I have a gzip file and currently I read it like this:
infile = open("file.log.gz")
gz = Zlib::GzipReader.new(infile)
output = gz.read
puts result
I think this converts the file to a string, but I would like to read it line by line.
What I want to accomplish is that the file has some warning messages with some garbage, I want to grep those warning messages and then write them to another file. But, some warning messages are repeated so I have to make sure that i only grep them once. Hence line by line reading would help me.
You should be able to simply loop over the gzip reader like you do with regular streams (according to the docs)

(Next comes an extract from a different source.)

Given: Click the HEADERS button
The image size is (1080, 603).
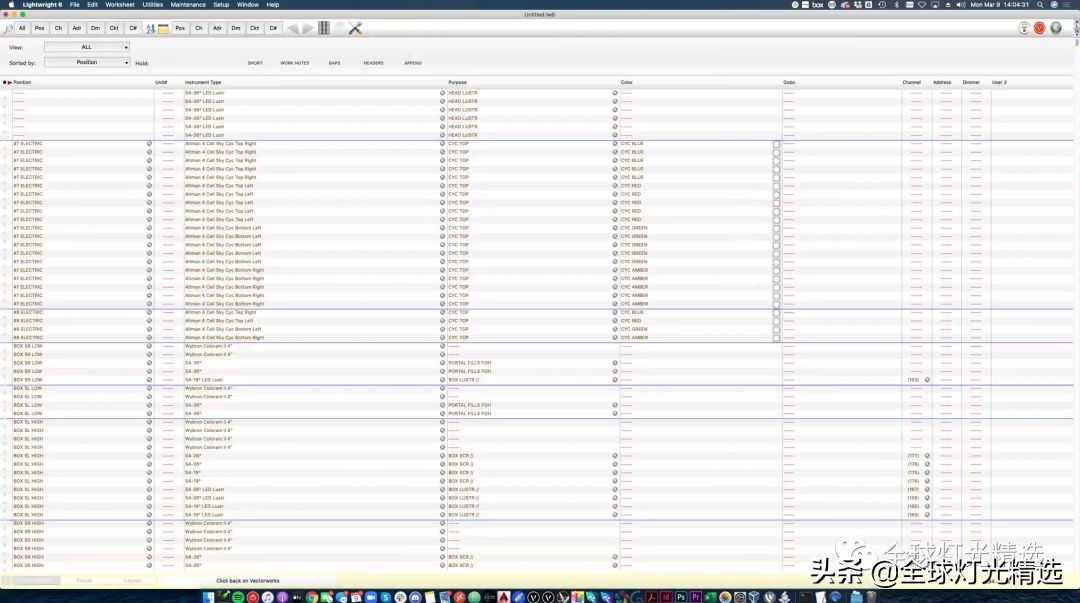Looking at the screenshot, I should 373,63.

infile = open("file.log.gz")
gz = Zlib::GzipReader.new(infile)
gz.each_line do |line|
puts line
end
Try this:
infile = open("file.log.gz")
gz = Zlib::GzipReader.new(infile)
while output = gz.gets
puts output
end
Other answers show how to read the file line by line, but not how to only capture the errors once. Building on @Tigraine's answer:
require 'set'
infile = open("file.log.gz")
gz = Zlib::GzipReader.new(infile)
errors = Set.new
# or ...
# errors = [].to_set
gz.each_line do |line|
errors << line if (line[/^Error:/])
# or ...
# errors << line if (line['Error:'])
end
puts errors
Set acts like Array, but is built using Hash, so it's like a Hash but we're only concerned with the keys, i.e. only unique values are stored. If you try to add duplicates they will be thrown away, leaving you with only the unique values. You could use an Array, and afterwards use uniq
, on it, but a Set will manage it for you up-front.
>> require 'set'
=> true
>> errors = Set.new
=> #<Set: {}>
>> errors << 'a'
=> #<Set: {"a"}>
>> errors << 'b'
=> #<Set: {"a", "b"}>
>> errors << 'a'
=> #<Set: {"a", "b"}>